終わらないシリアやイエメンでの戦争。アラブ世界の平和を願う
2020.11.20 up
左からイエメンからのナセルさん、ヤセルさん、シリアからのアブドゥルさん、サウジからのアフマドさん
「夢はアラブ世界の戦争がなくなり、平和になること。そして家族が一緒に暮らせること」
そう話すのは2018年からイエメンの内戦を逃れてサンパウロに移り住み、難民認定されたイエメン人のヤセル・スライマンさん(37、イッブ出身)。
「アラブの春」を着火点に、2011年から続くシリア戦争や2015年から始まったイエメンでの内戦。多くの一般市民がその戦争の犠牲者となり、残された人々も以前のような平和な生活は保障されていません。

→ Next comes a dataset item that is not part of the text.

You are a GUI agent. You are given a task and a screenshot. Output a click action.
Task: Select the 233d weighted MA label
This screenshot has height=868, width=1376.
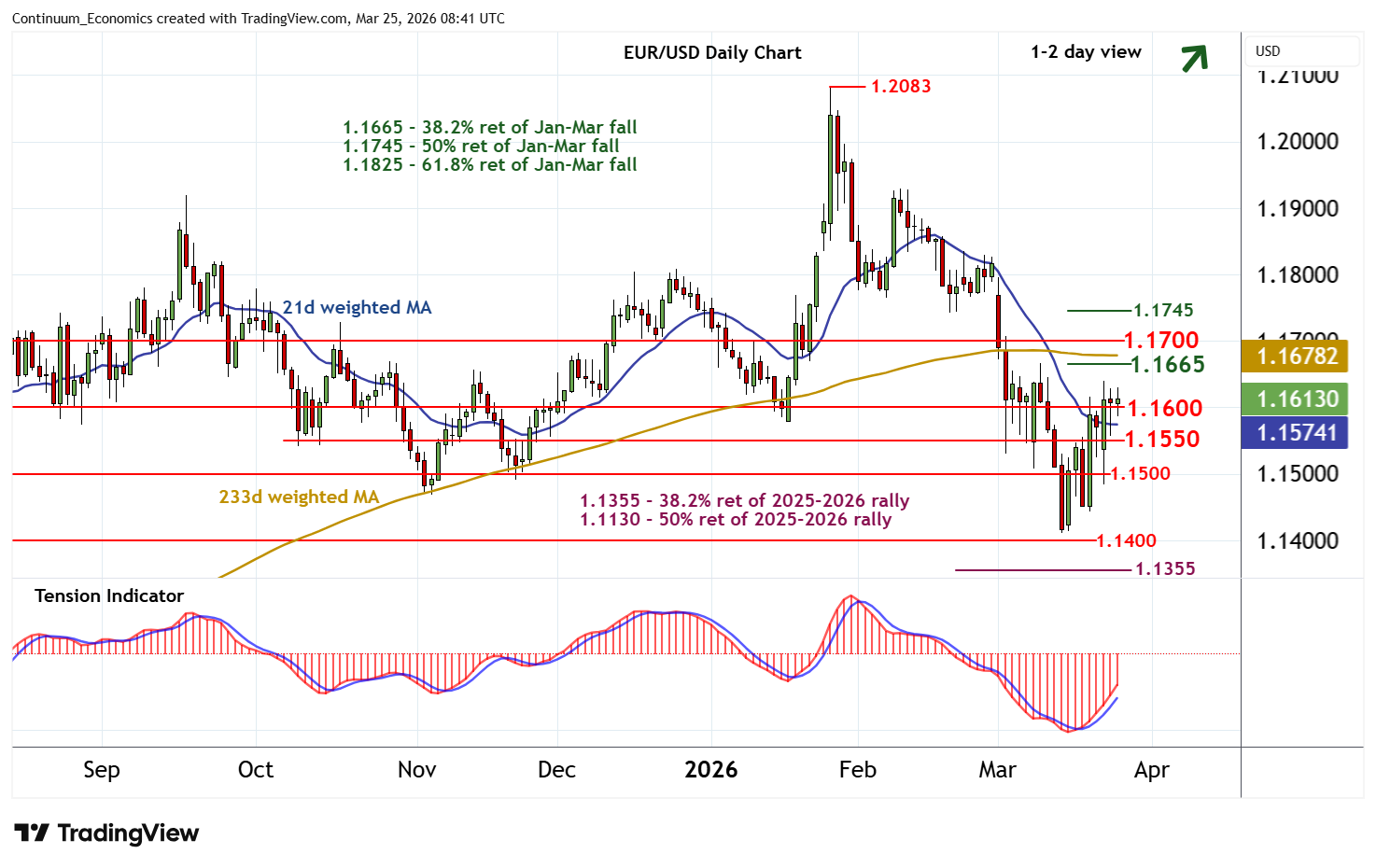pos(299,497)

「イエメンでは電気がない、安全な飲み水もない、収入も得られない。とても普通に生きていける環境ではなくなりました。コロナ禍でさらに状況は悪化しています」
左からナセルさんとヤセルさん
戦争を逃れて、ヤセルさんは2年前にサンパウロに移り住むことを決意しました。現在は個人で運転手として生計を立てていますが、サンパウロは生活費が高く、決して余裕に生活できる環境ではありません。外国出身者には様々なハンディもあり、良い雇用があるわけでもありません。それでも、イエメンに残る妻と5人の子供を、将来は呼び寄せることを考えています。
そんなヤセルさんを頼って、今年3月9日にイエメンを離れ、8カ月間エクアドルで過ごした後、11月9日にサンパウロに一週間ほど立ち寄ったイエメン人のナセルさん(22歳)とラネーンさん(30歳)がいました。
ナセルさんたちもより良い生活環境を求めての長旅ですが、ブラジルでは生活の見通しが立たないと判断し、長く留まる予定はありません。しかし、落ち着く先もまだ決まっていません。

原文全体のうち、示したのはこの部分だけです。